Assessing a model’s parsimony introduces many nontrivial issues.
For example, it is not clear whether parsimony should be a property of the model itself or of the model relative to the data it describes (e.g., number of parameters is typically a property of the model independent of the data, while the effective number of parameters is a relative property).
Moreover, depending on the context, one may want to evaluate the parsimony of a class of models or of a specific model instance (i.e., a model with its structure and parameter values fixed).
A related concern is when parsimony should be estimated—before or after the model is fitted to data.
Finally, when counting components or constraints of a model, it is often unclear what exactly counts as a component or constraint. For example, one might have to decide how abstract the components could be or whether nodes, root causes, or variables constitute independent components.

Another significant challenge involves choosing a way to integrate parsimony into the scientific modeling process. In many formal procedures, parsimony trades off with goodness of fit or it is used as a tie-breaker when choosing between two models that otherwise perform equally well.
More informally, parsimony is often a key consideration when scientists choose a model to start with; for example, they might prefer to start with a minimal causal model that only contains one key variable, and only expand this model if there is sufficient evidence that additional variables are at play. In real-world applications, the evaluation and value of parsimony depend on how it is defined, instantiated, and incorporated into the scientific modeling process.

“Some models are useful,
but how do we know which ones?”

–Bürkner, Scholz & Radev, 2023

Complexity and Parsimony as Complementary Principles

Parsimonious and complex models can be combined in scientific practice, often playing different roles at different stages of the scientific process. Traditionally, new ideas are introduced with models that are deliberately simple; application to data then leads to the discovery of new phenomena, which requires that the original models be adjusted and expanded in particular ways. One example of this is the gradual development of sequential sampling models for speeded response time tasks in cognitive psychology. The initial model was relatively bare-bones, and it was gradually expanded by adding new processes (and associated parameters).
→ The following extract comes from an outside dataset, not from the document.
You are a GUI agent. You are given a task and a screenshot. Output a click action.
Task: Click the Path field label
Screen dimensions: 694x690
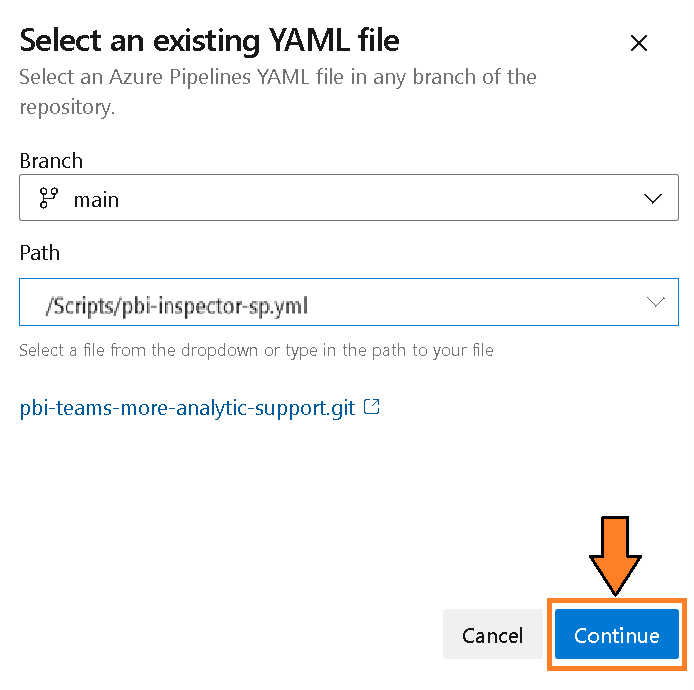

Because the simple model could have been expanded in numerous ways, it would have been mere guesswork to propose any particular expansion before the availability of data to provide the proper guidance.

The appropriate role for parsimony in the modeling process depends not only on the modeler’s goals and context, but on science itself: Advances in statistics, computer science, cognitive science, and other fields continue to both refine and challenge our understanding of when, how, and in what ways parsimony facilitates or hinders scientific progress.
Despite centuries of research since Ockham’s famous invocation of the principle of parsimony 700 y ago, this paper has highlighted that there remain many open questions and unexplored nuances of the principle of parsimony.
We expect the principle of parsimony to both facilitate the evolution of and evolve alongside science itself.